[Pace] "Ho gridato in ogni modo che non mi avrebbero mandato al fronte a morire". La storia di Roman in Ucraina



Su una panchina sotto a un tiglio davanti alla sua casa è seduto un tale di nome Roman, trent’anni compiuti da poco, capelli corti, calzoni corti, una lattina da mezzo litro di bibita energetica che passa da una mano all’altra. Il giorno prima lo ha fermato una pattuglia del Tzk, l’organismo del ministero della difesa a cui spetta il compito di reclutare gli uomini per l’esercito.

A GIUDICARE dallo sguardo si direbbe che questo Roman abbia visto i fantasmi.
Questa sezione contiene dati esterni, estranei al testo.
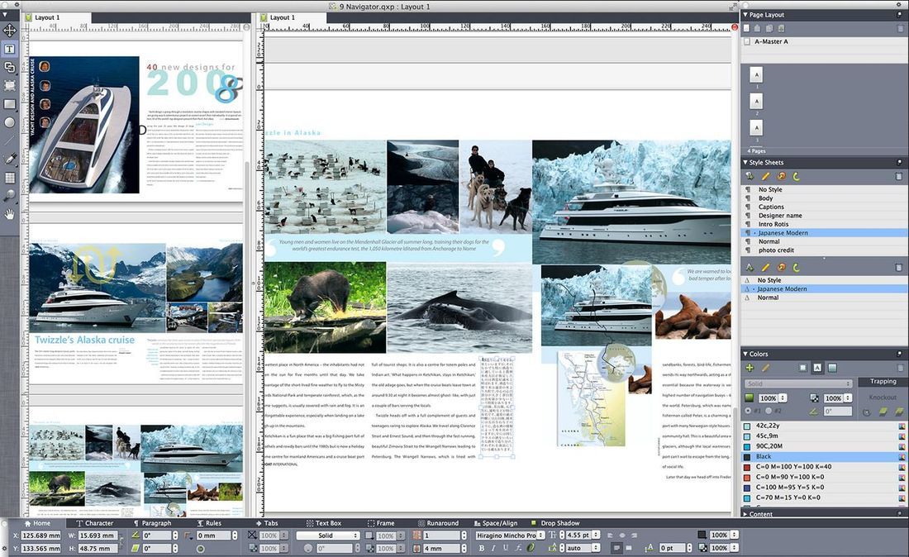Switch to the Character tab
Image resolution: width=909 pixels, height=557 pixels.
click(98, 523)
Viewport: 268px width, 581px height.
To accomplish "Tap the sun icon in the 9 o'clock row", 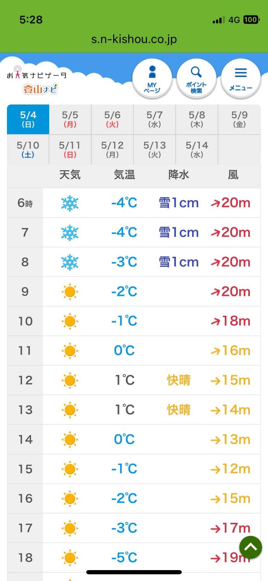I will (70, 292).
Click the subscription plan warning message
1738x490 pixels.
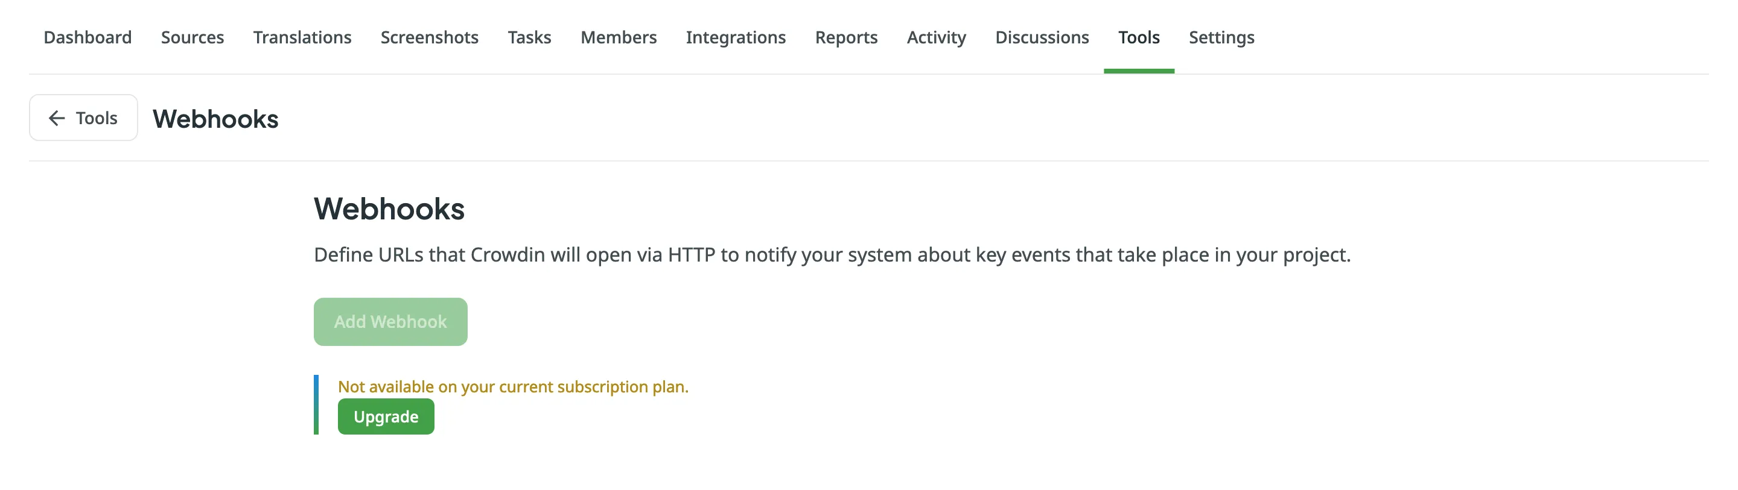point(513,387)
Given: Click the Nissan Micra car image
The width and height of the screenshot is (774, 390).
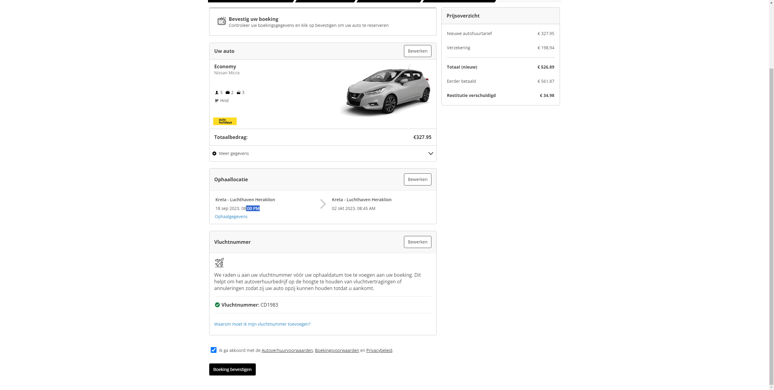Looking at the screenshot, I should (x=386, y=90).
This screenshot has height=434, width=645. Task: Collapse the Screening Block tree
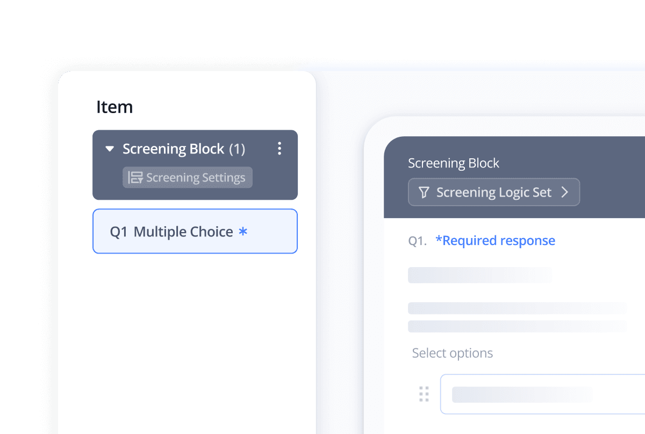pyautogui.click(x=109, y=149)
Mentre fuma racconta: «Ho mostrato loro i documenti, li hanno controllati, hanno detto che c’era una irregolarità e che avrei dovuto seguirli in caserma per risolverla. Sarà questione di mezz’ora, così hanno detto. La mia grande fortuna è stata capire subito che cosa stava accadendo. Ho chiamato la mia compagna, lei ha sentito l’avvocato e in pochi minuti mi hanno fatto sapere tutto quel che avrei dovuto dire per evitare di essere arruolato. Dico che è stata la mia fortuna perché, una volta in caserma, mi hanno portato via i documenti e il telefono, mi hanno fatto visitare da un medico e da uno psicologo, e poi hanno cominciato con le pressioni: perché non hai ancora risposto alla mobilitazione? Tu non vuoi difendere il tuo paese? Non sei forse un uomo, tu? Ho tenuto duro, ho citato gli articoli di legge che l’avvocato aveva suggerito, ho gridato in ogni modo che non mi avrebbero mandato al fronte a morire. Stamattina mi hanno messo in mano una multa e mi hanno detto di andare via, ma la notte l’ho passata con settanta uomini, tutti nella mia stessa condizione, e non so quanti di loro oggi siano liberi».